2003 SECOND QUARTER REPORT TO SHAREHOLDERS (UNAUDITED)
for the period ended June 30, 2003

MANAGEMENT’S DISCUSSION AND ANALYSIS

The following discussion and analysis should be read in conjunction with Management’s Discussion and Analysis section of the Company’s 2002 Annual Report and the interim financial statements and notes contained in this report. This discussion of the Company’s business may include forward-looking information with respect to the Company, including its business and operations and strategies, as well as financial performance and conditions. The use of forward-looking words such as, “may,” “will,” “expect” or similar variations generally identify such statements. Although management believes that expectations reflected in forward-looking statements are reasonable, such statements involve risks and uncertainties including the factors discussed in the Management’s Discussion and Analysis section of the Company’s 2002 Annual Report.

Financial and Operating Results

Net income for the three months ended June 30, 2003 was $6.7 million, a decline of $14.9 million from net income of $21.6 million for the three months ended June 30, 2002. The quarter over quarter decline resulted from weaker steel prices and higher manufacturing costs, offset in part by an increase in the foreign exchange gain.

Revenue was $288.2 million for the three months ended June 30, 2003 based on average revenue per ton of $489 compared with revenue of $287.2 million and average revenue per ton of $499 for the three months ended June 30, 2002. The revenue per ton decline is primarily a reflection of a stronger Canadian dollar (versus the U.S. dollar) compared to the same period last year. Steel shipments increased by 2% to 590,000 tons in the second quarter compared to 576,000 tons for the three months ended June 30, 2002.

Revenue for the second quarter declined by $10.6 million versus the three months ended March 31, 2003. Shipments were up 25,000 tons versus the first quarter, but the average revenue per ton fell by $40 per ton due to continued strengthening of the Canadian dollar and weak market conditions.

Revenue for the six months ended June 30, 2003 was $587 million, an 11% increase from $529.1 million in the comparable period of 2002. The increased revenue was primarily the result of higher unit sales returns as the average revenue per ton shipped increased to $508 per ton in 2003 as compared with $472 per ton in the first six months of 2002. Higher shipment levels also contributed to the revenue increase as 1.15 million tons were shipped in the first six months of 2003 compared with 1.12 million tons in 2002.

Cost of sales increased to $265.5 million ($450 per ton shipped) for the three months ended June 30, 2003 from $240.3 million ($417 per ton shipped) for the three months ended June 30, 2002. For the six months ended June 30, 2003, cost of sales was $530.7 million or $459 per ton shipped as compared with $465.7 million or $416 per ton shipped in 2002. Unit operating costs have increased in 2003 primarily due to the absence of favourable inventory valuation adjustments realized in the first half of 2002 and higher scrap, natural gas and labour costs.

Cost of sales per ton shipped improved in the second quarter by $19 over the three months ended March 31, 2003. The improvement was primarily the result of a favourable inventory adjustment based on an annual survey of coal and ore quantities and lower energy and raw material costs.

 
   

 


 

Algoma Steel Inc.
2003 Second Quarter Report
Page 2

Second quarter 2003 EBITDA of $9.7 million was $26.8 million lower than the $36.5 million realized in the second quarter of 2002 as a result of lower average revenue per ton and increased unit operating costs and administrative and selling expenses.
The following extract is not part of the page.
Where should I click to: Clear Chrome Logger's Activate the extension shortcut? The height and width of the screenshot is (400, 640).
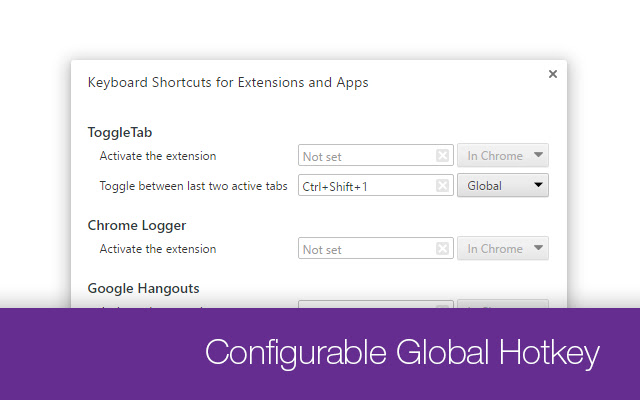(442, 249)

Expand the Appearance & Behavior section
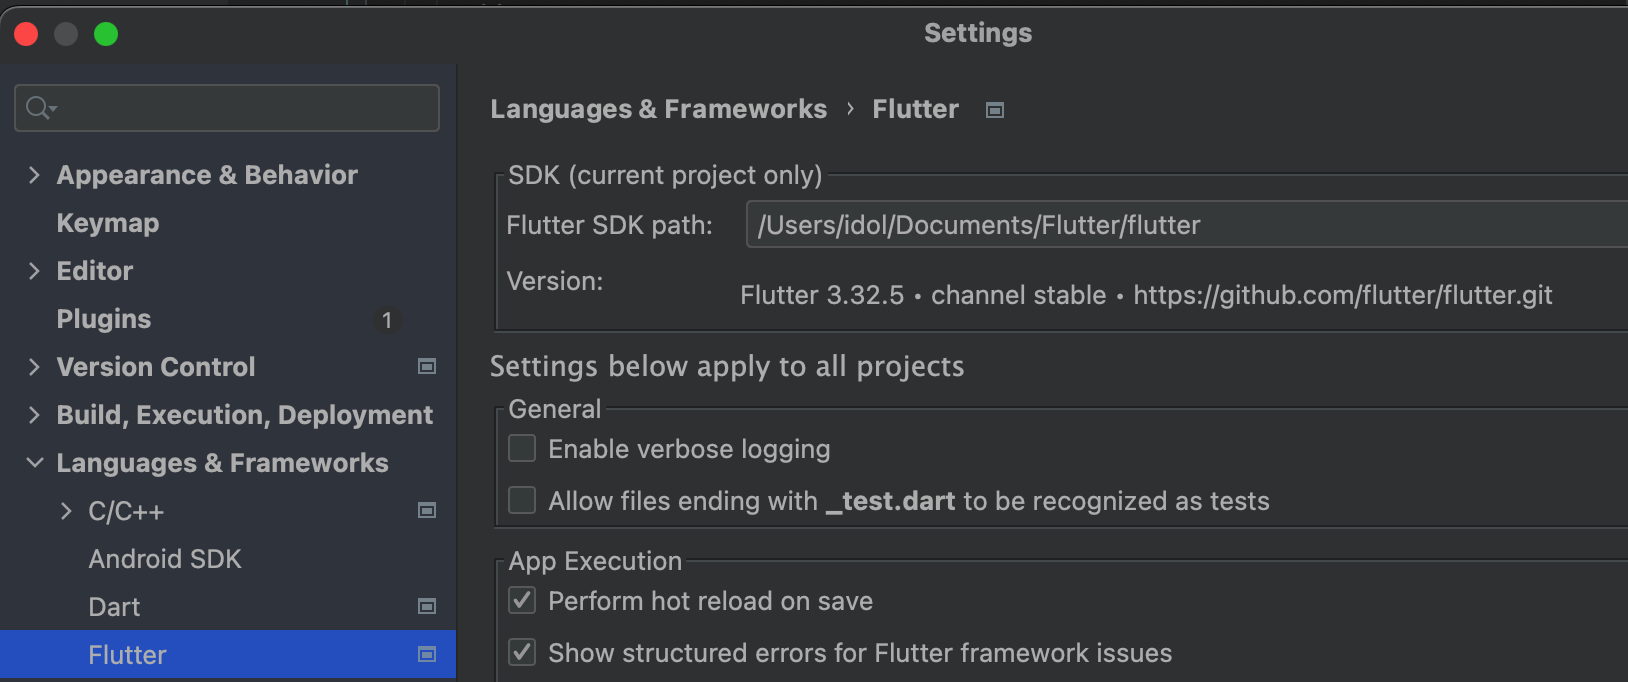tap(34, 175)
For the six months ended June 30, 2003, EBITDA was $31.5 million as compared with $44.4 million in 2002.

EBITDA was down $12.1 million versus the first quarter total of $21.8 million. The strengthening Canadian dollar was the primary contributor to lower revenues which were offset in part by improved costs.

An operating loss of $4.9 million was incurred in the second quarter of 2003 as compared with operating income of $21.5 million in 2002. Operating income of $2.4 million for the six months ended June 30, 2003 was down $11.6 million from the $14 million realized in the equivalent period of 2002.

Financial income for the three months ended June 30, 2003 was $12.2 million compared to $0.7 million for the quarter ended June 30, 2002. A stronger Canadian dollar resulted in an $18.9 million foreign exchange gain in the quarter as compared with $9.5 million in the second quarter of 2002. Interest expense totaled $6.7 million in the second quarter of 2003 versus $8.8 million in 2002 due primarily to reduced borrowings under the revolving credit facility and lower borrowing rates negotiated in December 2002.

Financial Resources and Liquidity

Cash provided by operating activities was $70.1 million for the three months ended June 30, 2003 which included $59.7 million from a reduction in operating working capital. The significant components of the change in operating working capital were declines in inventories and accounts receivable of $51.3 million and $12.2 million, respectively. For the six months ended June 30, 2003, cash provided by operating activities was $112.1 million which included $82.7 million from a reduction in operating working capital, composed primarily of an $85.0 million decrease in inventories.

Capital expenditures for the three and six month periods ended June 30, 2003 were $7.4 million and $13.6 million, respectively. Expenditures in the corresponding periods of 2002 were $5.5 million and $8.7 million.

Financing activities for the three months ended June 30, 2003 included a scheduled $10 million repayment of the term loan and a decrease in bank indebtedness of $52.7 million resulting from a reduction in inventory levels.

Unused availability under the revolving credit facility at June 30, 2003 was $83 million compared to $58 million at March 31, 2003. The revolving credit facility matures on December 30, 2003 and provides financing equal to the lesser of $180 million and a borrowing base determined by the agreement. The process to establish a new credit facility is progressing favourably and the Company expects completion within the next month.

TRADE

Based on a complaint by Algoma, supported by the other Canadian plate producers, the Canada Customs and Revenue Agency has initiated an investigation into the dumping of carbon and HSLA plate from Bulgaria, the Czech Republic and Romania. A preliminary determination of dumping is anticipated in early September and the Canadian International Trade Tribunal (CITT) will make a final injury determination by January 2004.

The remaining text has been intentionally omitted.